We visited last August, flew into SLC and took a hire car to a little town called Driggs in Idaho, the other side of the mountain pass from Jackson. We rented a fantastic house from VBRO and used that as our base. Everyday we drove the 45 minutes or so to Jackson and then through Grand Teton NP and on into Yellowstone. We did spend one night in some awful expensive hotel in West Yellowstone, a complete rip off and cynical abuse of the supply and demand situation and one that put me off West Yellowstone completely but it did mean that it was a short drive to the park entrance and we were able to spend longer in the park.

Yellowstone is fascinating with all the geothermal features whilst Grand Teton is spectacular with its grandness, two very different parks in my opinion.

We did have lunch at the Old Faithful Inn, it was nothing special and it was pretty much a conveyor belt of seating people, rushing through their meals and turfing them out for the next customer. Not a particularly pleasurable eating experience and one that I wouldn't recommend.

If we were to return I would certainly repeat the house rental route.


----------



## jlwquilter (Aug 2, 2014)

We just did this trip this June.

We flew into round trip into JAC, stayed at the Jacskon Hole Racquet Club (RCI timeshare exchange). Drove all over the park. We found staying at the timeshare to be very convenient as the Mosse-Wilson Rd is right in front of the timeshare complex and we preferred driving that over the 191 route thru Jackson town.

We then drove to Island Park over the Teton Pass, stopping at the little visited southwest corner of Yellowstone Park along the way. It was an easy enjoyable drive both ways.
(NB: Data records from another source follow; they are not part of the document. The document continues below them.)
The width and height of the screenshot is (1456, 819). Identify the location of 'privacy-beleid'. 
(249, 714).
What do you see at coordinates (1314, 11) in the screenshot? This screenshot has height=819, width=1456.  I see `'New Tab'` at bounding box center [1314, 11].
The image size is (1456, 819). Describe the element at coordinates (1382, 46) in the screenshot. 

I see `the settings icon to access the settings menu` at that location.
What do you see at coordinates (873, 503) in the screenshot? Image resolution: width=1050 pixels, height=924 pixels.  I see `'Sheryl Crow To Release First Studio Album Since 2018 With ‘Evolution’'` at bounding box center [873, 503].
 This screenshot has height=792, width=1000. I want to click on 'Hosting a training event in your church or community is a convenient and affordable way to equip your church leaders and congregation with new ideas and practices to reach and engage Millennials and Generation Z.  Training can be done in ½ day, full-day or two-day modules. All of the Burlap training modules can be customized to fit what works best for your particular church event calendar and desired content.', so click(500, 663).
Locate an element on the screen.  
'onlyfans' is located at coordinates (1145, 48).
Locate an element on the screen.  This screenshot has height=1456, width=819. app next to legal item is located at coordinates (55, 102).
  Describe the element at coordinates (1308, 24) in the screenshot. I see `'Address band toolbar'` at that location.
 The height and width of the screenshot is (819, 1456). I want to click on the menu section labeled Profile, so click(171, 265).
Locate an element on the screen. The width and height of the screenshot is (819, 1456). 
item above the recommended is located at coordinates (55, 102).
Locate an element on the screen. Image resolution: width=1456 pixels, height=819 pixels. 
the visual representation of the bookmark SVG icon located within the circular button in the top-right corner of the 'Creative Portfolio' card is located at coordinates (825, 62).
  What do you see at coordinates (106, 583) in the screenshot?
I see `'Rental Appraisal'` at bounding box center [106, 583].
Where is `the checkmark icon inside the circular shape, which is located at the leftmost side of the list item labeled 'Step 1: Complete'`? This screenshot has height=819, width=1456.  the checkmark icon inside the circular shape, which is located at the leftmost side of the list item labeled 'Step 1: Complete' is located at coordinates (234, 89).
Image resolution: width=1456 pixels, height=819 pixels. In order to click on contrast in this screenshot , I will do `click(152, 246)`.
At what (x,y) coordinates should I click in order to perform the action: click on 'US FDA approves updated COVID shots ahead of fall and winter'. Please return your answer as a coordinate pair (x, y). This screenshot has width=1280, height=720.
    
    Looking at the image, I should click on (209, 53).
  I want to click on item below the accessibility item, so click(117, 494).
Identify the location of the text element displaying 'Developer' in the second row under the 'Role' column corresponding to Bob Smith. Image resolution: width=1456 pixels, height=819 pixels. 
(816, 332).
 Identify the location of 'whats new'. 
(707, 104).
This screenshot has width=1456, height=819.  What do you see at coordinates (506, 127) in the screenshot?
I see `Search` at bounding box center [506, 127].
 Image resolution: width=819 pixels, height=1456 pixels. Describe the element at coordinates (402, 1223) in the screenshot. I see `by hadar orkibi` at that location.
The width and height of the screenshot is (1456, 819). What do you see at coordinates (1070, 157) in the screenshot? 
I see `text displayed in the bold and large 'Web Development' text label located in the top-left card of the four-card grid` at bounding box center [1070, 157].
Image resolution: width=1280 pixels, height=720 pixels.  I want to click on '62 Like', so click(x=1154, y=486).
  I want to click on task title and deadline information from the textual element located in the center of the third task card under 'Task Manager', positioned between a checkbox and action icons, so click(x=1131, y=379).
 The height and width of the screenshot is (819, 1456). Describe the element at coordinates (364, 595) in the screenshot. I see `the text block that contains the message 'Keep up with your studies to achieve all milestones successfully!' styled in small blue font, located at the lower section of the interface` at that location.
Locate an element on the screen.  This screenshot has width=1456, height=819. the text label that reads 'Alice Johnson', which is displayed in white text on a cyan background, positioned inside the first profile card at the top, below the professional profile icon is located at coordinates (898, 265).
The drive into Yellowstone from Island Park was a breeze and didn't take long at all. It was much more convenient a location than Big Sky (which is where we stayed last year although I will say that overall we preferred the units at Big Sky but MUCH preferred the closer location of Island Park).

It's a great trip!


----------



## Safti (Aug 5, 2014)

We just got back from this trip. We flew into SLC and explored Park City for a few days. Hiked everyday there and went to Olympic Village, Sundance, Bald Mountain and Mirror Lake. We then drove to Idaho Falls (4.5 hr.) and stayed overnight so that we would get into Grand Teton National Park early the next day. That was a 90 minute drive, through Jackson Hole. We stopped there for lunch on the way. We stayed at Jackson Lake Lodge for the next two nights. Wonderful hotel with great vistas. We absolutely loved the GT's for the majestic mountains, hikes and fun filled days. We also went on a float raft which was awesome. After two days in the park, we drove up to Yellowstone which was another 90 minute drive to get to Old Faithful. We stayed at the OF Inn for one night. We had originally planned 3 nights there but one night was sufficient. It's worth staying for one night only. It's very rustic but special. If you don't stay there, at least take the free tour of the Inn which is given 3-4 times per day. Anyone can go and it's only 45 minutes and gives a great history. After one night, we drove up to Gardiner, Montana which is only 5 miles outside of the north entrance of the park. We stayed at the Yellowstone Travelodge. The accommodations were good, they have laundry facilities and it's only 5 minutes to drive back into the park. We were able to explore the Canyon area, Lamar Valley, and Hayden area from the north entrance. We ended our stay with a night at Jackson Hole which is very special. We flew home from Jackson Hole. This was an outstanding trip and very memorable.


----------